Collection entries
◇ ◇ ◇ ◇

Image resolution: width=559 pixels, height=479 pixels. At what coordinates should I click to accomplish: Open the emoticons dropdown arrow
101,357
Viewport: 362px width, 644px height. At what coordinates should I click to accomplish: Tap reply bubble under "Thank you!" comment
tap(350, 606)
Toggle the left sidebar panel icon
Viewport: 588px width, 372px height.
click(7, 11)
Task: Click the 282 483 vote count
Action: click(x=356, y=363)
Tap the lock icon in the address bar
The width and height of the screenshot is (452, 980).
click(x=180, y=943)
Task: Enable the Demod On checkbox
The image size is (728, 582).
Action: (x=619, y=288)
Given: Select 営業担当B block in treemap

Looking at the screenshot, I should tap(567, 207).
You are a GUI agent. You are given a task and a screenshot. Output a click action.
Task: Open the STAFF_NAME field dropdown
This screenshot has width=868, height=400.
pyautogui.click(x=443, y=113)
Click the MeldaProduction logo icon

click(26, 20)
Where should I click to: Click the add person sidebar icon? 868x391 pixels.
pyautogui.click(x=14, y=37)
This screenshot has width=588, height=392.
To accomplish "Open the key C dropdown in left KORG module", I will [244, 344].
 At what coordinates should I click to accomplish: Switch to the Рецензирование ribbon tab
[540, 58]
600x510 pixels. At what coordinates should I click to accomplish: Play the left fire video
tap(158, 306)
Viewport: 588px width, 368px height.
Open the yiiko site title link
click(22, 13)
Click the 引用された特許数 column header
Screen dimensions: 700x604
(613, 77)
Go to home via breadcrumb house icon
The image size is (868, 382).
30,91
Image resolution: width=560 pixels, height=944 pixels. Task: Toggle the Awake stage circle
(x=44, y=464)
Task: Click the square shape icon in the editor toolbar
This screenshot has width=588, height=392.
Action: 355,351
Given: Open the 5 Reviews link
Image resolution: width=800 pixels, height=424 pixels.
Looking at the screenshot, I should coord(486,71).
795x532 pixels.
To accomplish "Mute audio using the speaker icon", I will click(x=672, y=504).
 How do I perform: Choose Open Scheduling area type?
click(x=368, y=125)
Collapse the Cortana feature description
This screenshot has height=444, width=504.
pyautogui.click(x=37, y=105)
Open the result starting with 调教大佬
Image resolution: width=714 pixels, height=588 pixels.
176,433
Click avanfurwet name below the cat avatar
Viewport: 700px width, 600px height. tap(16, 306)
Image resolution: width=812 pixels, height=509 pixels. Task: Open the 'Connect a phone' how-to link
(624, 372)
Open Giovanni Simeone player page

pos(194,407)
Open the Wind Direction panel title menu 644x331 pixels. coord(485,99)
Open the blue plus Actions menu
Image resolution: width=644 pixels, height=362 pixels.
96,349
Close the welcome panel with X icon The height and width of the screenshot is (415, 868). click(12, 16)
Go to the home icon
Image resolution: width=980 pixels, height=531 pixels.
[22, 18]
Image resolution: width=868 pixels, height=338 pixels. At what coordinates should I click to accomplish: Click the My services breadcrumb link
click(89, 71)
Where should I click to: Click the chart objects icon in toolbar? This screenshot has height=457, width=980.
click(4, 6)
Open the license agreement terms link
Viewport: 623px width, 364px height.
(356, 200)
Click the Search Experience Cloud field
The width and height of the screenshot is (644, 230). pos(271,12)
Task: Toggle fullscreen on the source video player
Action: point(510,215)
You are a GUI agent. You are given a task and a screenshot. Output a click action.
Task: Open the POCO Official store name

◇ ◇ ◇ ◇

:: TASK PROMPT ::
Reproduce, word for word and in full, only the lines above that start at the line with "Viewport: 362px width, 644px" and run through the line with "Collapse the Cortana feature description", both ends included.

:: EXERCISE SOLUTION ::
Viewport: 362px width, 644px height. At what coordinates should I click to accomplish: Tap reply bubble under "Thank you!" comment
tap(350, 606)
Toggle the left sidebar panel icon
Viewport: 588px width, 372px height.
click(7, 11)
Task: Click the 282 483 vote count
Action: click(x=356, y=363)
Tap the lock icon in the address bar
The width and height of the screenshot is (452, 980).
click(x=180, y=943)
Task: Enable the Demod On checkbox
The image size is (728, 582).
Action: (x=619, y=288)
Given: Select 営業担当B block in treemap

Looking at the screenshot, I should tap(567, 207).
You are a GUI agent. You are given a task and a screenshot. Output a click action.
Task: Open the STAFF_NAME field dropdown
This screenshot has width=868, height=400.
pyautogui.click(x=443, y=113)
Click the MeldaProduction logo icon

click(26, 20)
Where should I click to: Click the add person sidebar icon? 868x391 pixels.
pyautogui.click(x=14, y=37)
This screenshot has width=588, height=392.
To accomplish "Open the key C dropdown in left KORG module", I will [244, 344].
 At what coordinates should I click to accomplish: Switch to the Рецензирование ribbon tab
[540, 58]
600x510 pixels. At what coordinates should I click to accomplish: Play the left fire video
tap(158, 306)
Viewport: 588px width, 368px height.
Open the yiiko site title link
click(22, 13)
Click the 引用された特許数 column header
Screen dimensions: 700x604
(613, 77)
Go to home via breadcrumb house icon
The image size is (868, 382).
30,91
Image resolution: width=560 pixels, height=944 pixels. Task: Toggle the Awake stage circle
(x=44, y=464)
Task: Click the square shape icon in the editor toolbar
This screenshot has width=588, height=392.
Action: 355,351
Given: Open the 5 Reviews link
Image resolution: width=800 pixels, height=424 pixels.
Looking at the screenshot, I should coord(486,71).
795x532 pixels.
To accomplish "Mute audio using the speaker icon", I will click(x=672, y=504).
 How do I perform: Choose Open Scheduling area type?
click(x=368, y=125)
Collapse the Cortana feature description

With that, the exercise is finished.